Questions fréquemment posées sur Oracle Cloud Infrastructure Certificates

Les certificats SSL/TLS permettent aux navigateurs Web d'identifier et d'établir des connexions réseau chiffrées aux sites Web à l'aide du protocole SSL/TLS (Secure Sockets Layer/Transport Layer Security). Les certificats sont utilisés dans un système cryptographique appelé PKI (Public Key Infrastructure). Le PKI d'un certificat permet à une partie d'établir l'identité d'une autre partie en utilisant des certificats et en faisant confiance à une tierce partie appelée CA.

Une CA existe généralement dans une structure hiérarchique qui contient plusieurs CA subordonnées avec des relations parent-enfant clairement définies. Les autorités de certification parent certifient les autorités de certification enfant ou subordonnées qui créent une chaîne de certificats. L'autorité de certification racine se trouve en haut de la chaîne et est généralement auto-signée.

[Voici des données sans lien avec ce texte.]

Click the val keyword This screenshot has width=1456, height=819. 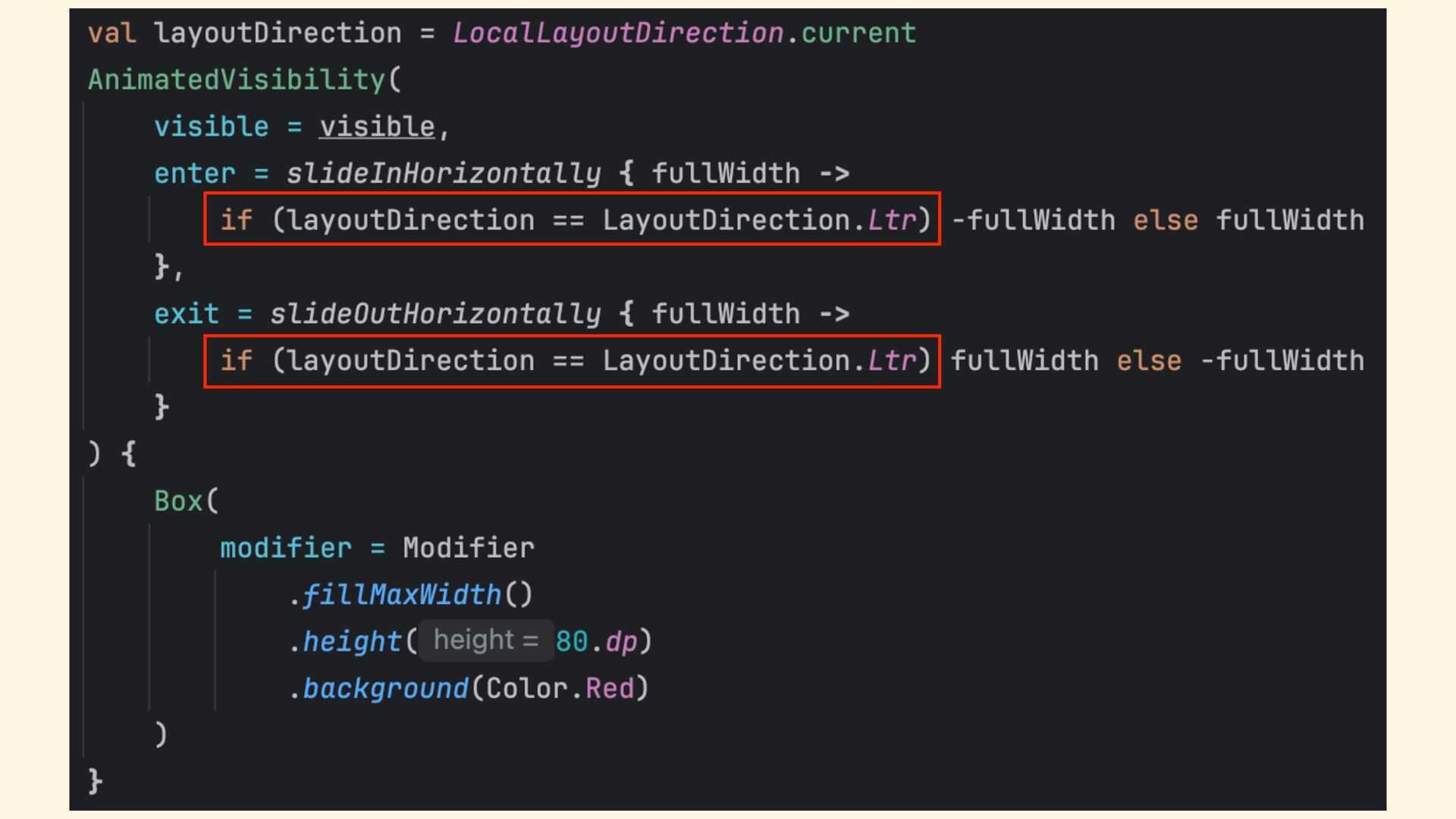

SSL (Secure Sockets Layer) et TLS (Transport Layer Security) sont des protocoles cryptographiques qui assurent la sécurité de la communication sur un réseau informatique. TLS est le successeur de SSL, les deux utilisant des certificats X.509 pour authentifier le serveur. Les deux protocoles négocient une clé symétrique entre le client et le serveur utilisé pour chiffrer les données circulant entre les deux entités.

HTTPS signifie HTTP sur SSL/TLS, une forme sécurisée de HTTP prise en charge par tous les principaux navigateurs et serveurs. Toutes les demandes et réponses HTTP sont cryptées avant d'être envoyées sur un réseau. HTTPS combine le protocole HTTP avec des techniques cryptographiques symétriques, asymétriques et basées sur un certificat X.509. HTTPS insère une couche de sécurité cryptographique sous la couche d'application HTTP et au-dessus de la couche de transport TCP dans le modèle OSI (Open Systems Interconnection). Cette couche de sécurité utilise le protocole SSL (Secure Sockets Layer) ou TLS (Transport Layer Security).

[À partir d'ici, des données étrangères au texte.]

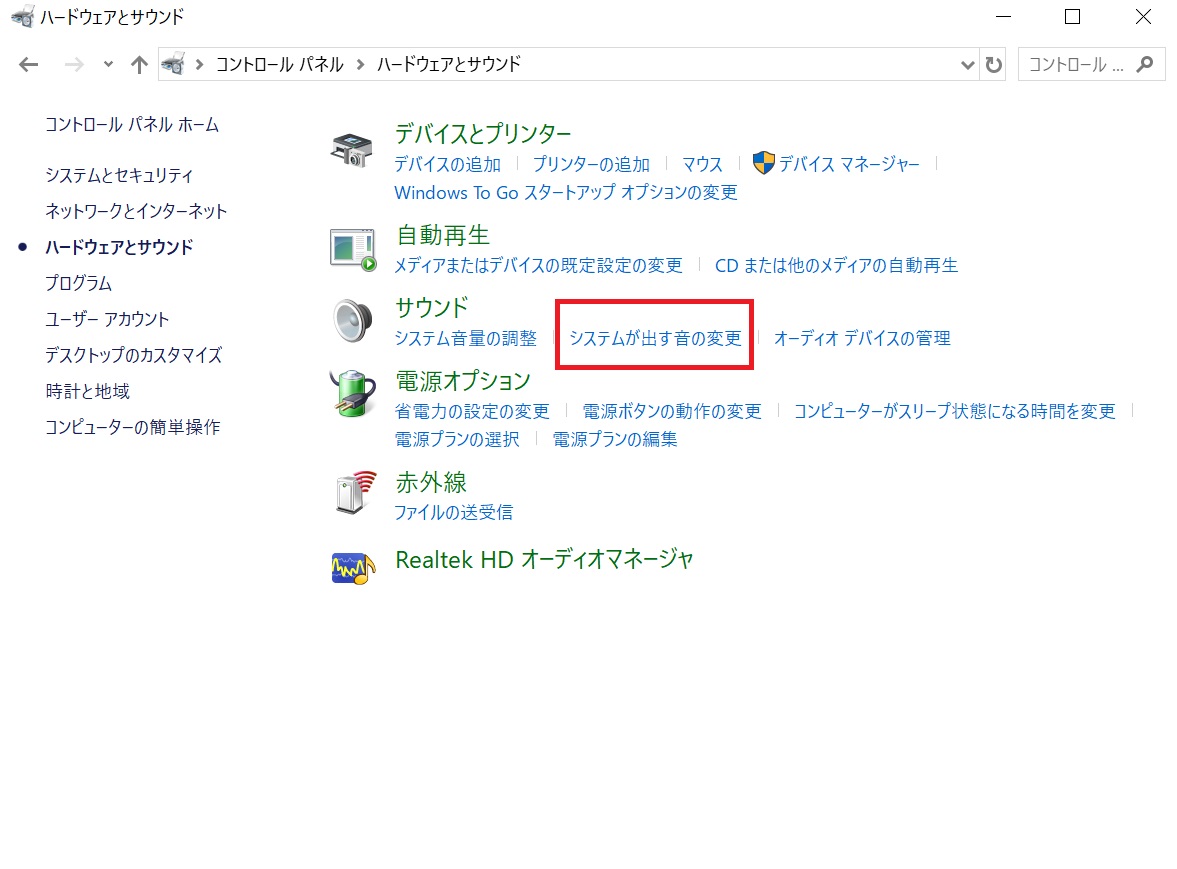The height and width of the screenshot is (869, 1177).
Task: Go to コントロール パネル ホーム
Action: coord(132,125)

Les transactions HTTPS nécessitent des certificats de serveur pour authentifier un serveur. Un certificat de serveur est une structure de données X.509 v3 qui lie la clé publique du certificat à l'objet du certificat. Un certificat SSL/TLS est signé par une autorité de certification et contient le nom du serveur, la période de validité, la clé publique, l'algorithme de signature, etc.

Les certificats OCI créent automatiquement un certificat et le déploient sur des ressources (comme un équilibreur de charge), puis renouvelent le certificat avant son expiration. Les certificats OCI éliminent le besoin d'un processus manuel de gestion des certificats.

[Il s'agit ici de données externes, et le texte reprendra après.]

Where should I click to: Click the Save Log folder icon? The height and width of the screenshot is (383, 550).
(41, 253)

Les certificats OCI créent un certificat privé pour les rôles de client/serveur, de client, de serveur ou de signature de code. Tout certificat public ou privé peut être téléchargé dans le gestionnaire de certificats.

Si vous affectez un certificat à l'équilibreur de charge, les certificats OCI avertissent le service qu'un certificat est prêt à être installé. L'équilibreur de charge extrait le certificat des certificats OCI, installe le certificat et applique les modifications. Les certificats OCI surveillent et renouvellent le certificat en fonction des règles de renouvellement définies par l'autorité de certification. Au moment du renouvellement, le processus se répète.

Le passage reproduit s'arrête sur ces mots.